ENTRIES SHOWN
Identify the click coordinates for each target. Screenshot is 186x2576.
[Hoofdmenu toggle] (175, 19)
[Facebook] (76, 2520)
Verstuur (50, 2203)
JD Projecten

THE PROBLEM
Could you return the data above exactly as it stands?

ANSWER SPACE
Identify the click coordinates for each target. Screenshot is 186x2576.
[Hoofdmenu toggle] (175, 19)
[Facebook] (76, 2520)
Verstuur (50, 2203)
JD Projecten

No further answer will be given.